## Source material
»»

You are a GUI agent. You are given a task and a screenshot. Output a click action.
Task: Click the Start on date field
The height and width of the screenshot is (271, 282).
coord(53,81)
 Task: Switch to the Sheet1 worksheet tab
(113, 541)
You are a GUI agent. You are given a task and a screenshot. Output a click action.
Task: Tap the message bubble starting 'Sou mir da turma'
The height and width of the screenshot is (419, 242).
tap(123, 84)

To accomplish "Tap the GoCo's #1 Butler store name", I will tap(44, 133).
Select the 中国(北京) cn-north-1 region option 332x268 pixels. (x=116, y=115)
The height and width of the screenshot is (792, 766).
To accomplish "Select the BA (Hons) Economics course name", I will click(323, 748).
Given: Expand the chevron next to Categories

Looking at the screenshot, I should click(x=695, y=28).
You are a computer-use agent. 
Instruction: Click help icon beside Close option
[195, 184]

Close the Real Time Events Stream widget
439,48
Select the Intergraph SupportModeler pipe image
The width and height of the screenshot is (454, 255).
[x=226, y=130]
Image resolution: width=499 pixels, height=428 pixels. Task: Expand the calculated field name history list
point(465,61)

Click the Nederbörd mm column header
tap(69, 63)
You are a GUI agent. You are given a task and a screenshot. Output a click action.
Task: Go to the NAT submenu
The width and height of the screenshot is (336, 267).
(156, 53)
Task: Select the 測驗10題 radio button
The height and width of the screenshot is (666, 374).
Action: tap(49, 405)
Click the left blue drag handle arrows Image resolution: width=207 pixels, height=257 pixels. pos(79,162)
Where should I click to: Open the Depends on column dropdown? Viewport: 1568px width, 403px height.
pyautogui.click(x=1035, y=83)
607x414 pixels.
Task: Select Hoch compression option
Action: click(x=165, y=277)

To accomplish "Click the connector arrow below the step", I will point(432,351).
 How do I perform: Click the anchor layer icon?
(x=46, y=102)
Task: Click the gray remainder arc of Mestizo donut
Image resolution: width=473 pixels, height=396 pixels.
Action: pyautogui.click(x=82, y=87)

««

## What this task involves
For the word "will", show every line of the entries that holds it.

## Completed exercise
To accomplish "Tap the GoCo's #1 Butler store name", I will tap(44, 133).
To accomplish "Select the BA (Hons) Economics course name", I will click(323, 748).
To accomplish "Click the connector arrow below the step", I will point(432,351).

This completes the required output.